Bourgeons de tilleul anxiolytiques
L'étude de 2020 a confirmé ces résultats en montrant un effet anxiolytique comparable à celui des médicaments benzodiazépines, susceptible de contrer les symptômes du stress et de l'anxiété. Toutefois, les jeunes souris mâles étaient les plus sensibles au traitement, avec une amélioration des scores moteurs et de curiosité, tandis que les souris femelles âgées étaient totalement insensibles à la supplémentation. D'autres études sont nécessaires pour que l'on puisse comprendre son mode de fonctionnement.
En revanche, dans l'étude du chercheur Neli-Kinga Olah, les bénéfices du bourgeon d'olivier sont apparus plus clairement. Celui-ci exerce des effets antidiabétiques, hypoglycémiants et antihyperglycémiants, d'où sa recommandation pour la prise en charge des complications cardiovasculaires liées au diabète. Selon le chercheur, ces effets sont liés aux molécules antioxydantes et anti-inflammatoires (flavonoïdes, acides phénoliques, triterpènes, sécoiridoïdes) qui préviennent la formation de plaques d'athérome, diminuent l'hypertension et améliorent le métabolisme de l'insuline. L'étude confirme ainsi les indications préconisées généralement par les gemmothérapeutes. Les bourgeons peuvent aussi opérer efficacement sur des micro-organismes comme les bactéries. D'après Laura Dorina Dinu, le macérat de ginkgo a ainsi démontré un effet antibactérien sur Escherichia coli et le staphylocoque doré. La même équipe s'est rendu compte que le macérat de jeunes pousses de myrtillier a la capacité de favoriser légèrement le développement des bactéries amies de notre microbiote.
Olivier et genévrier contre le cholestérol
Dans sa thèse, la Sud-Africaine Sandra Squara a étudié l'intérêt d'un mélange de macérats d'olivier et de genévrier pour traiter l'hypercholestérolémie chez l'être humain. Dans son essai clinique en double aveugle, la moitié des patients recevaient le traitement, et l'autre moitié un placebo, pendant 3 mois. Si, au départ, aucun changement n'a été observé, la chercheuse a noté une amélioration durant le dernier mois de traitement. Cela confirme l'intérêt de plusieurs mois de cures, ce qui est habituellement conseillé en gemmothérapie.
Le cassis, star de la gemmothérapie
Concernant les affections des voies aériennes, c'est une étude italienne de Maura Di Vito qui fait ressortir l'intérêt de trois macérats de bourgeon, celui d'aulne glutineux, du charme commun et du cassis.

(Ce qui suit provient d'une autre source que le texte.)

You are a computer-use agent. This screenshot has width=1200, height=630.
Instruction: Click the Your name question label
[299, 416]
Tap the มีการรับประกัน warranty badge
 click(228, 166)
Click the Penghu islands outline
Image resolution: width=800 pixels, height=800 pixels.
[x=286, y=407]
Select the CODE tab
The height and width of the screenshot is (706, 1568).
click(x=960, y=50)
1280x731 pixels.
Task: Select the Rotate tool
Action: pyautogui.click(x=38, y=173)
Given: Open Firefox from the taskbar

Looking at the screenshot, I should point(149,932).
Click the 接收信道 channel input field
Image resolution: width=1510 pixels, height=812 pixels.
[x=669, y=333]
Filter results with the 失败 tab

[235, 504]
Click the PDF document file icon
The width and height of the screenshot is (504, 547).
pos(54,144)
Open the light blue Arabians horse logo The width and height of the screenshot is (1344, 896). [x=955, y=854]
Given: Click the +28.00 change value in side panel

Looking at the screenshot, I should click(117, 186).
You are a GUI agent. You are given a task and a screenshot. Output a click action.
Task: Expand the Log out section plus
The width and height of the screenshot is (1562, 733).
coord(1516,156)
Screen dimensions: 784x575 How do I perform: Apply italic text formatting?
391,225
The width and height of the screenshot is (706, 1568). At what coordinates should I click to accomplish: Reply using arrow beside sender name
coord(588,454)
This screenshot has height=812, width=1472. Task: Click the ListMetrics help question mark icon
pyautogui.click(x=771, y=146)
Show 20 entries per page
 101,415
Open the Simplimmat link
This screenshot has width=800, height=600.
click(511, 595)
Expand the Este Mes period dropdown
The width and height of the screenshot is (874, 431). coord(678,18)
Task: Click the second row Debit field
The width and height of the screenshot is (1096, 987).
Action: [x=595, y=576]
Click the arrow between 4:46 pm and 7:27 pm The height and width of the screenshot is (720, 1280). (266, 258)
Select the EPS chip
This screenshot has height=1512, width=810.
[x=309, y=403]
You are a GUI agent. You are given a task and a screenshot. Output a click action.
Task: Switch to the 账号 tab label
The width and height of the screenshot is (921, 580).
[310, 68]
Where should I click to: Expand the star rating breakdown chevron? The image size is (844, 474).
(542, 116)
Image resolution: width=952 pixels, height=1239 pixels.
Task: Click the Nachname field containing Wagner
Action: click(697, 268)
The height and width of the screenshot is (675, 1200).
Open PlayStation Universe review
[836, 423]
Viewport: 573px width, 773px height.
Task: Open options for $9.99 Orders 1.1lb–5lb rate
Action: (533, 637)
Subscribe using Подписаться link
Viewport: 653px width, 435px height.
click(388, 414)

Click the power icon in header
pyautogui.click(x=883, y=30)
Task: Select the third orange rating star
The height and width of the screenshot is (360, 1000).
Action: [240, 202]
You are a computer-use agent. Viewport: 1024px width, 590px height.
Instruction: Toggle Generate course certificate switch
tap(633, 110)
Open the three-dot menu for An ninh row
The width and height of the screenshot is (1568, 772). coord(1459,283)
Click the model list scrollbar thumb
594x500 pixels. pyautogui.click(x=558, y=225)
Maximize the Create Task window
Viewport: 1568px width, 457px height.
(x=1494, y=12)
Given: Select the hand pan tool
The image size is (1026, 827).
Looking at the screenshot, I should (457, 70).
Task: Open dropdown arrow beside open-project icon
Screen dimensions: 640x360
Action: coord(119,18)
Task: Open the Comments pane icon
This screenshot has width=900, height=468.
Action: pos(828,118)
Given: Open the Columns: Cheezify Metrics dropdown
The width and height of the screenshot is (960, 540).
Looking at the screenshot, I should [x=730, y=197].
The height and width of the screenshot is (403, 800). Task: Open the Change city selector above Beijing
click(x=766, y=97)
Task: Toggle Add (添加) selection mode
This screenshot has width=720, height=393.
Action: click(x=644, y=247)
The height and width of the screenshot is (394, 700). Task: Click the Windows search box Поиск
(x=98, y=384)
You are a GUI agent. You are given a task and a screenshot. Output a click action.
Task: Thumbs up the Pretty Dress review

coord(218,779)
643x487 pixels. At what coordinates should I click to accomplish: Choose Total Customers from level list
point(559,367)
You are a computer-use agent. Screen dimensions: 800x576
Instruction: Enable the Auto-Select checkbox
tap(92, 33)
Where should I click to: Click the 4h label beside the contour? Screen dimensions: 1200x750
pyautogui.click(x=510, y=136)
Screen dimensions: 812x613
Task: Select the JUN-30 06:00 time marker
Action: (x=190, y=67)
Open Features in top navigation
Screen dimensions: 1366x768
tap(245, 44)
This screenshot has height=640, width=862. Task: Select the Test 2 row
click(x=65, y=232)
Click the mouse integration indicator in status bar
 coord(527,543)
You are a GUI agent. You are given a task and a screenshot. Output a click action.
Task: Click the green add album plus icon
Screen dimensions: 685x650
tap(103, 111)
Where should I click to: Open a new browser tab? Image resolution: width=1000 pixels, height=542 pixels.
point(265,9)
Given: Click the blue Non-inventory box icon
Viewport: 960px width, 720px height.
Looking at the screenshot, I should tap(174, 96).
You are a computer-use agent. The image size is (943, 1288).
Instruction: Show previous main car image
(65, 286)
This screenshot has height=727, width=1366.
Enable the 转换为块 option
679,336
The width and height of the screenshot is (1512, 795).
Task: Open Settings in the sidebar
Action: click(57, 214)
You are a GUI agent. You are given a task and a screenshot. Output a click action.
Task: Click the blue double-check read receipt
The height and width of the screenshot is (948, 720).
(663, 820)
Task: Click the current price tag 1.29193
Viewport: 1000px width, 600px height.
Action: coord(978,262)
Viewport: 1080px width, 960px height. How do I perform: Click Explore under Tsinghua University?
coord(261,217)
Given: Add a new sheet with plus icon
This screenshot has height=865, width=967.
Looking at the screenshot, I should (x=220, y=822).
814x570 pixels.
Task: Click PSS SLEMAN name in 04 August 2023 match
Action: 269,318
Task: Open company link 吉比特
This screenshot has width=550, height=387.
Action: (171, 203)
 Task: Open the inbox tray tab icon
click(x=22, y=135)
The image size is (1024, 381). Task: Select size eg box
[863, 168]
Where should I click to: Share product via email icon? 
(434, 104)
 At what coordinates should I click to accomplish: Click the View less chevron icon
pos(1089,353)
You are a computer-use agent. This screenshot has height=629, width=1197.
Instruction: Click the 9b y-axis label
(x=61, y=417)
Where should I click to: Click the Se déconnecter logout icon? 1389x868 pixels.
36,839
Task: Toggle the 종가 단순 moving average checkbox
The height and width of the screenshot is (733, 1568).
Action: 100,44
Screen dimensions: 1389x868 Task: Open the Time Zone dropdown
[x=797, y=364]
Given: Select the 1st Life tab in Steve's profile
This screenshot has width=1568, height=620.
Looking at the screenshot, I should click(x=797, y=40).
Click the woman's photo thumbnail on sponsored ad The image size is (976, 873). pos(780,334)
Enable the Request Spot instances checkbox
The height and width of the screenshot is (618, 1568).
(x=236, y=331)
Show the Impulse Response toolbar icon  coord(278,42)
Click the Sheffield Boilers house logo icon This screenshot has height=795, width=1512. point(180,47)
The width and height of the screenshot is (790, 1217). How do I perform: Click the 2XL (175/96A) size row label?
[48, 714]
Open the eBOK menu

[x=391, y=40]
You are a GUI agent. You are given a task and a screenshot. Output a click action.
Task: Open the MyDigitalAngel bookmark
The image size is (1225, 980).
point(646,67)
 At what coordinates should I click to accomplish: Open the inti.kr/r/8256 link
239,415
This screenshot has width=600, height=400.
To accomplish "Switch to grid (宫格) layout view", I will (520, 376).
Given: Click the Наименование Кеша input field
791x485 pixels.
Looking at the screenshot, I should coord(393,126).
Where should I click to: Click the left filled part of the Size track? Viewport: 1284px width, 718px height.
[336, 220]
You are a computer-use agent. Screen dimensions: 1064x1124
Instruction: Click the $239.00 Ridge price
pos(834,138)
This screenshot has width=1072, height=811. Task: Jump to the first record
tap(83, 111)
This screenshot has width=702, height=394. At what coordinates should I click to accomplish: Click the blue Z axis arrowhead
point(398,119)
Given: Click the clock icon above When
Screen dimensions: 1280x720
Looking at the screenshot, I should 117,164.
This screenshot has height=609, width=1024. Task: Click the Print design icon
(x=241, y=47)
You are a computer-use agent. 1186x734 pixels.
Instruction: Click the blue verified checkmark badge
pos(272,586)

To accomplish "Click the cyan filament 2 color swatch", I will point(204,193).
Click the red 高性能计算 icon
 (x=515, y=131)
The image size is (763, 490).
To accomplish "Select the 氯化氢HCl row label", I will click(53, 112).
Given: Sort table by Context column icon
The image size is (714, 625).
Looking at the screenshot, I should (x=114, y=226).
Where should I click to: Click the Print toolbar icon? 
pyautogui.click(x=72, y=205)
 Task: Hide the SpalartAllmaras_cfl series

Pour ce best-seller de la gemmothérapie, l'équipe de Tímea Téglás a mis en évidence une action anti-inflammatoire sur le cerveau, très prometteuse pour la prise en charge des maladies neurodégénératives : il réduit le gonflement des cellules microgliales de l'hippocampe et abaisse le taux sanguin de TNF-α (une cytokine pro-inflammatoire). Les chercheurs ont d'ailleurs identifié plus de 130 composés dans le macérat de bourgeon de cassis, certains inconnus auparavant.
Ainsi, même si l'on peut regretter qu'elles ne soient pas plus nombreuses, les études sur la gemmothérapie confirment les utilisations traditionnelles. Mais il reste encore beaucoup à découvrir.